Ubah Paradigma Kampanye Hukum dan HAM

Ubah Paradigma Kampanye Hukum dan HAM
Ubah Paradigma Kampanye Hukum dan HAM

jpnn.com - JAKARTA—Menteri Hukum dan Hak Asasi Manusia (HAM) RI Andi Mattalatta menegaskan, paradigma kampanye hukum dan HAM dewasa ini perlu diubah. Yakni dari elitis menjadi populis dan dari parsial menjadi terintegrasi dengan harmonis.

Perubahan paradigma ini menjadi penting, kata Andi Mattalatta, selain untuk menumbuhkembangkan kesadaran warga negara tentang makna penting hukum dan hak-hak warga yang asasi, juga pada sisi lain untuk membuka partisipasi publik bagi pembangunan hukum dan HAM.

Dikatakan, untuk mewujudkan kampanye hukum dan HAM yang populis, setidaknya terdapat dua hal yang perlu mendapat perhatian. Pertama, perlu disadari kampanye tentang kesadaran hukum dan HAM bukanlah gerakan atau tindakan yang menghasilkan efek besar dan segera (big and immadiate effect). Kampanye tentang hukum dan HAM menurutnya, lebih cenderung memiliki efek yang halus (subtle effect). Hal ini dikarenakan persoalan kesadaran hukum dan HAM merupakan persoalan mental yang melibatkan kesadaran, karakter dan kemauan.

''Karena sifatnya yang halus, maka tolok ukur keberhasilan peningkatan kesadaran hukum dan HAM tidak bisa diletakkan dalam rentang waktu yang sedikit. Sudah seharusnya para pelaku pembangunan hukum dan HAM melakukan sosialisasi dan komunikasi secara terus-menerus dengan masyarakat mengenai program serta kebijakan di bidang hukum dan HAM melalui berbagai kegiatan komunikatif seperti legal expo ini, sehingga nantinya akan menghasilkan generasi berikut (children of tomorro) yang memiliki pemahaman dan kesadaran di bidang hukum dan HAM,'' kata Andi Mattalatta saat membuka acara ''Legal Expo Institusi Pelaku Pembangunan Hukum dan HAM'' di kantor Dephum dan HAM, Rabu (19/11).

Kedua, dengan memudahkan pilihan mental masyarakat. Artinya, pilihan untuk menjadikan hukum dan HAM sebagai entitas strategis adalah pilihan dengan kategori yang rumit (high-involvement). Sekadar membandingkan, kata dia, lawan dari pilihan high-involvement adalah pilihan low-involvement yakni, ketika memilih beberapa produk yang memang memiliki kualitas yang nyaris sama.

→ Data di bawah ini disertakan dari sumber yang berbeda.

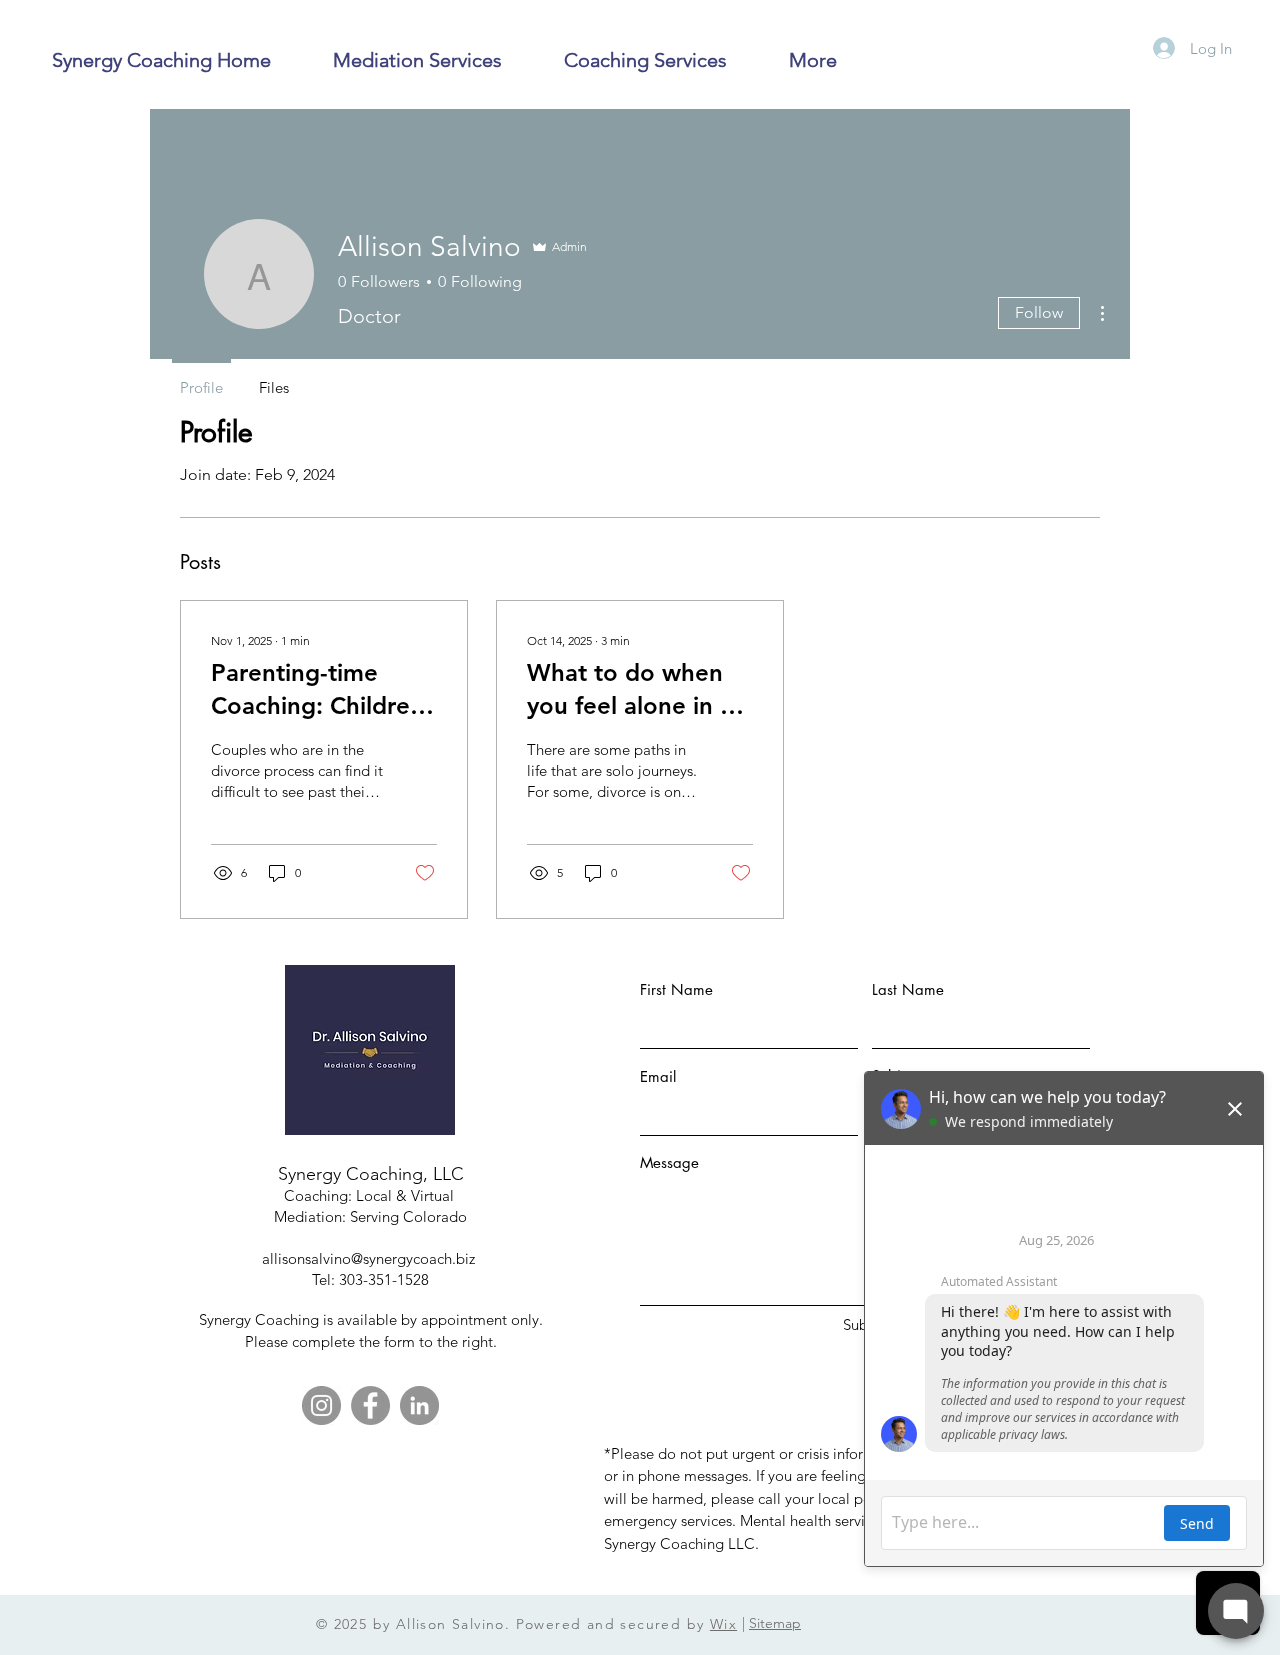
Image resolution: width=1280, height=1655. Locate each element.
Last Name (908, 989)
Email (658, 1076)
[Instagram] (321, 1405)
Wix (723, 1624)
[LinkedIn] (419, 1405)
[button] (417, 60)
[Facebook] (370, 1405)
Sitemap (775, 1623)
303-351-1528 (384, 1279)
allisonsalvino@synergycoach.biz (370, 1258)
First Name (676, 989)
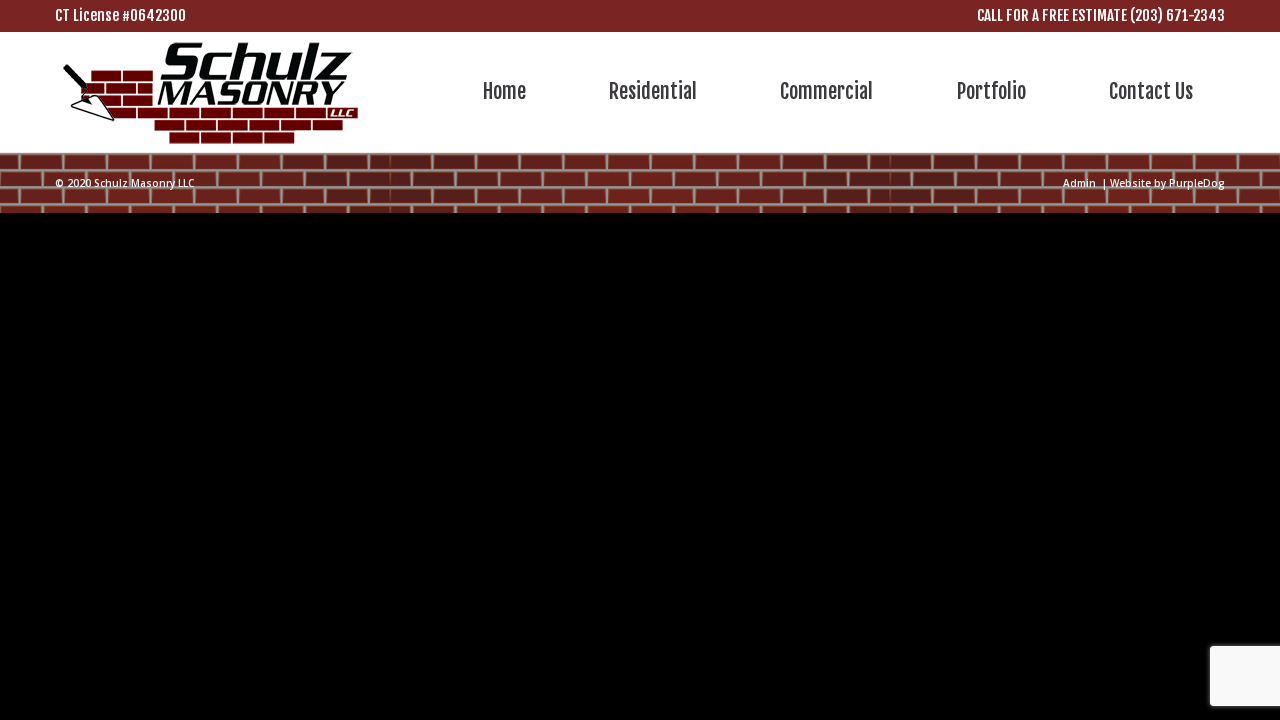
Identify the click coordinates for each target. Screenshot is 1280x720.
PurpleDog (1197, 183)
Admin (1079, 183)
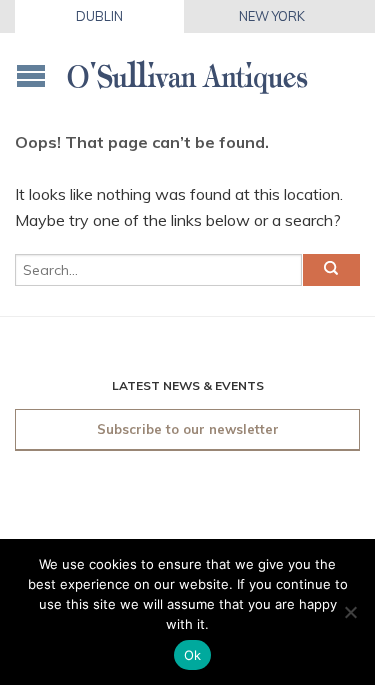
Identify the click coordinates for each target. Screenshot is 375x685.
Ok (193, 655)
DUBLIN (99, 16)
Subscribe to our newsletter (188, 429)
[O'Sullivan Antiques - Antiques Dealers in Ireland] (187, 70)
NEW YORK (272, 16)
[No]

''Sebagai contoh, detergen yang memiliki kesamaan kualitas, maka orang akan dengan mudah bisa berganti merk detergen untuk mencuci, karena sejatinya setiap merk detergen memiliki kandungan yang sama. Hal sebaliknya berlaku bagi hukum dan HAM yang notabene termasuk high-involvement,'' ungkapnya.

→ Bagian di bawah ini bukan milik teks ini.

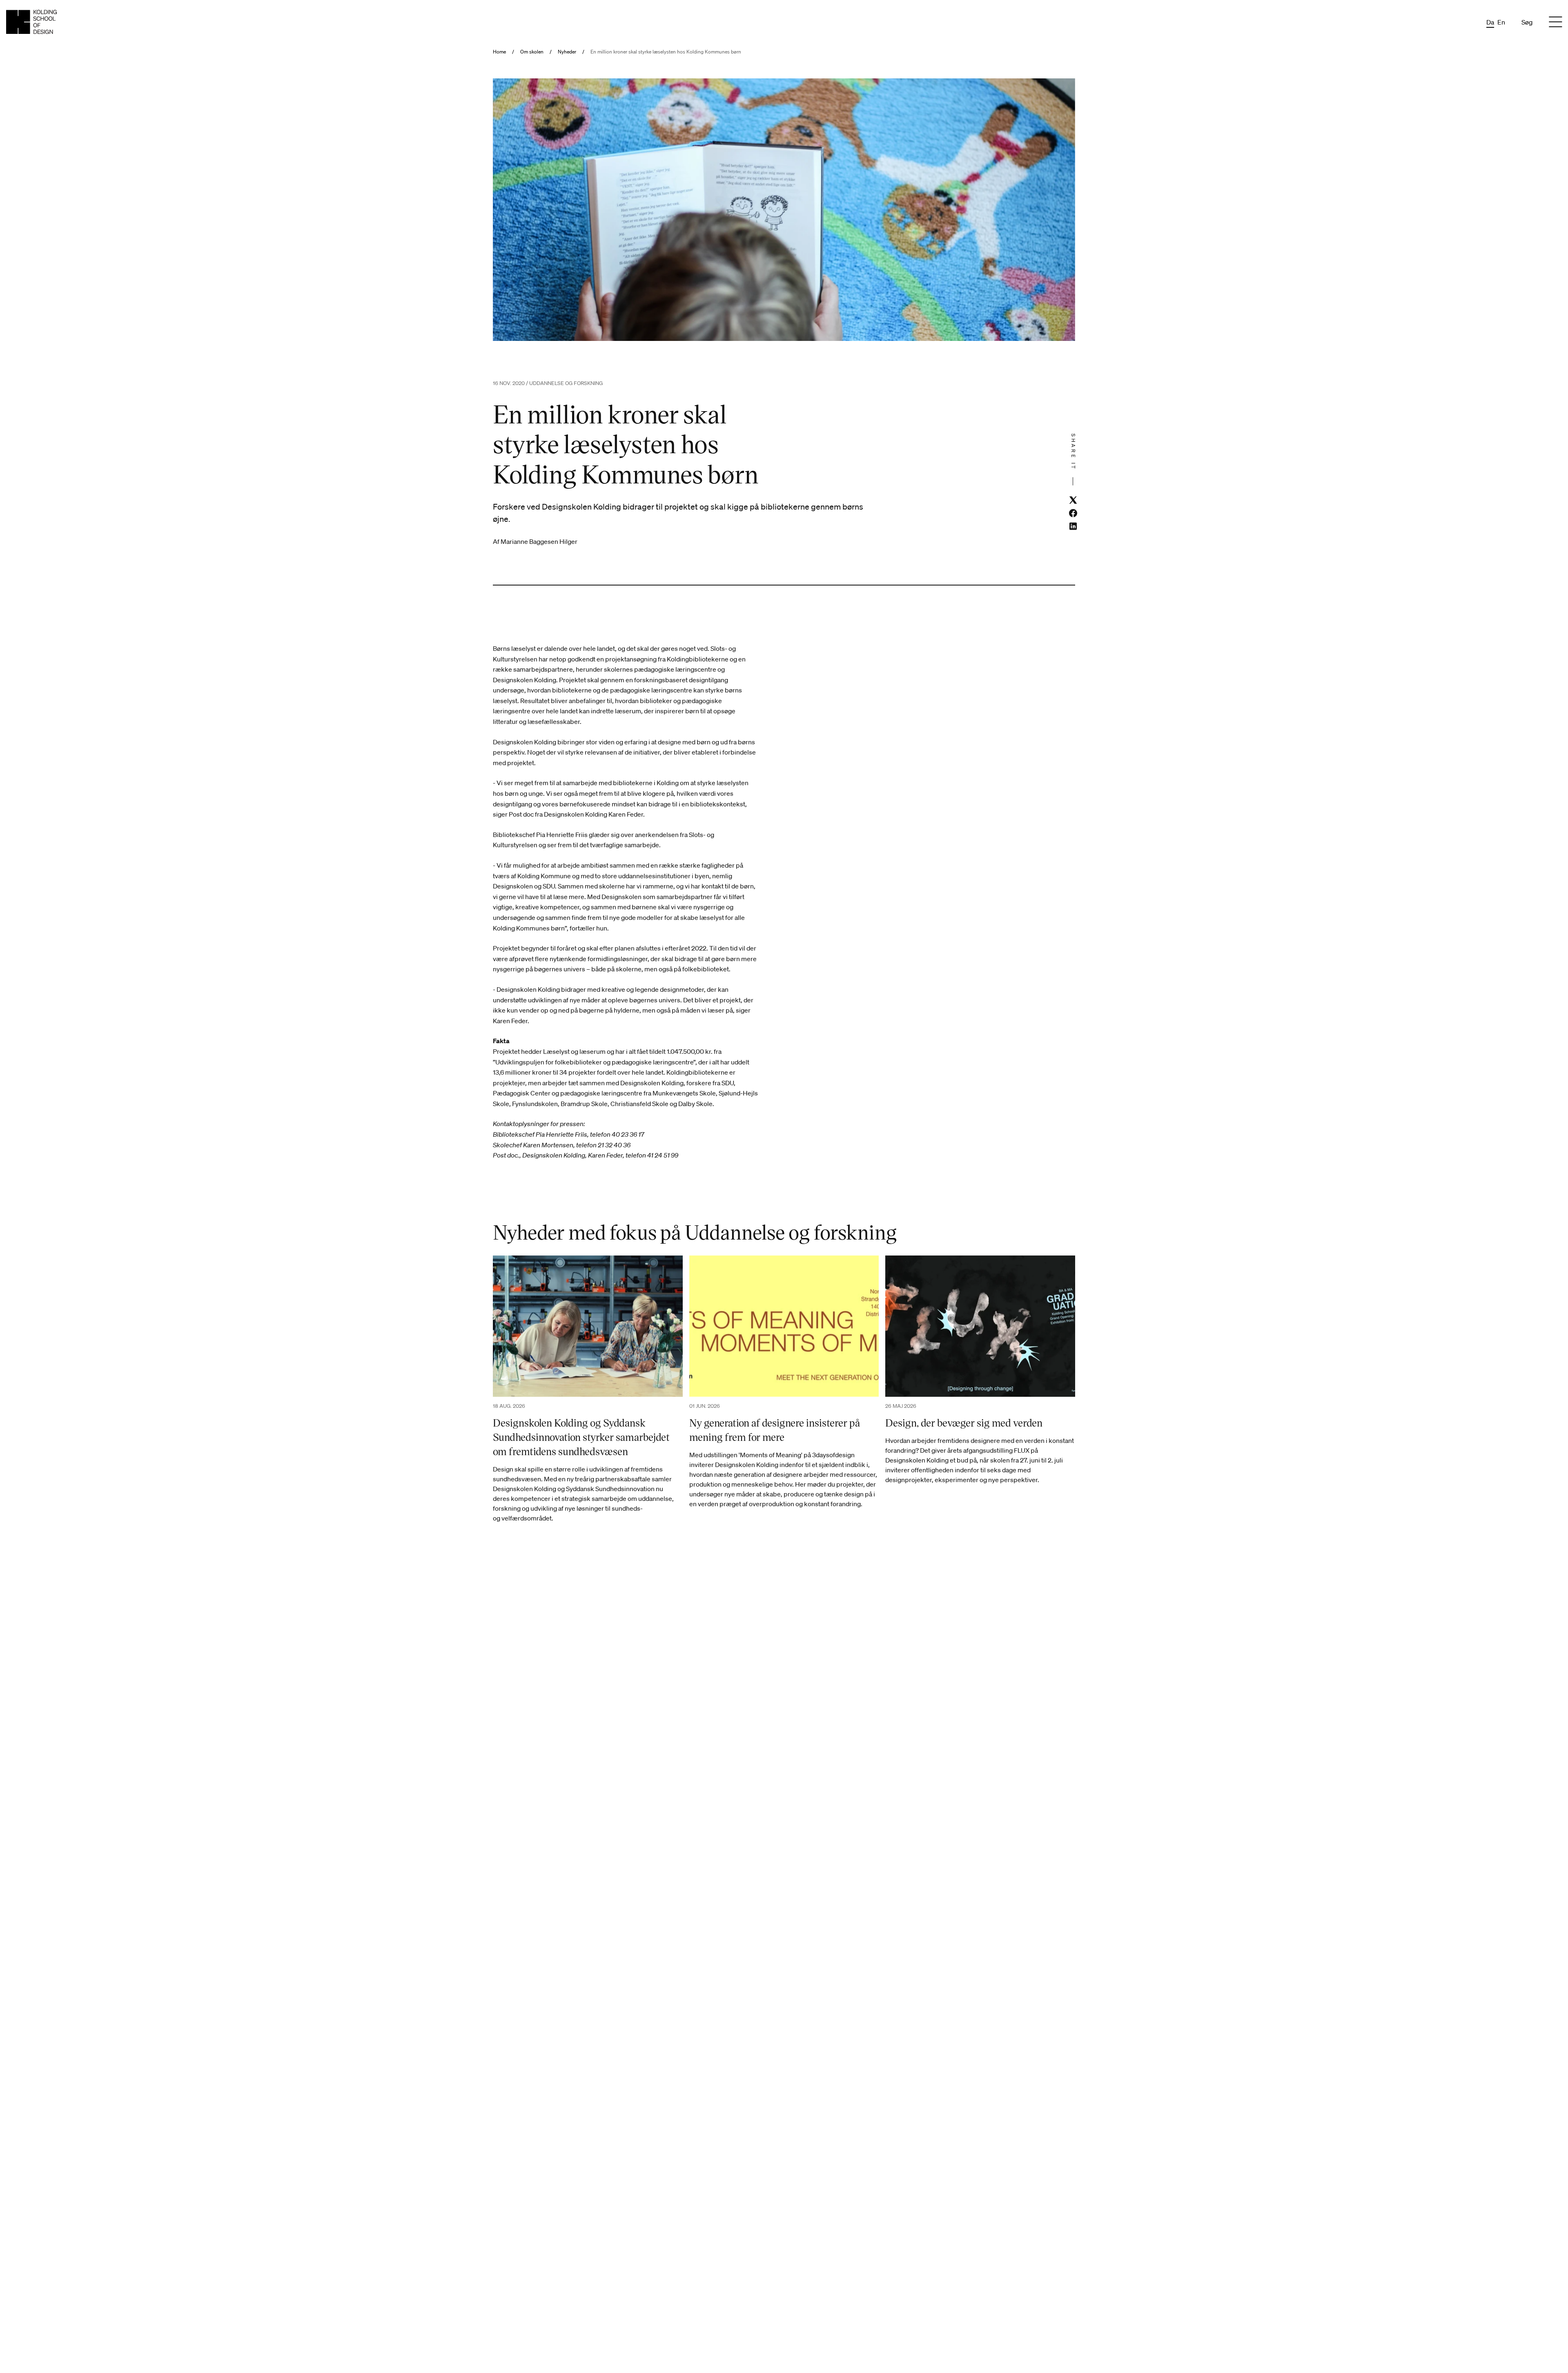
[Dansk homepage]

Dijelaskan, pilihan dengan kategori high-involvement mengandung kompleksitas dalam penilaian, karena memang produk yang ditawarkan (dalam hal ini hukum dan HAM) memang bersifat tidak sederhana. Untuk mengurai kompleksitas produk tersebut, maka publik pun menuntut adanya hasil (out come) yang konkrit. Jika selama ini dengan penegakan hukum dan HAM rakyat akan menjadi lebih sejahtera, sebenarnya masyarakat sebagai konsumen dari kampanye hukum dan HAM justru memiliki proses mental yang terbalik, yakni terlebih dahulu menuntut bukti sejauhmana penegakan hukum dan HAM sudah berakibat baik bagi kualitas hidup mereka. ''Hal ini tentunya berbeda ketika kita beralih merk detergen sebagaimana telah saya jelaskan, walau belum terbukti, tapi kita akan mudah untuk berpindah merk, meski untuk sekadar mencoba,'' ujarnya.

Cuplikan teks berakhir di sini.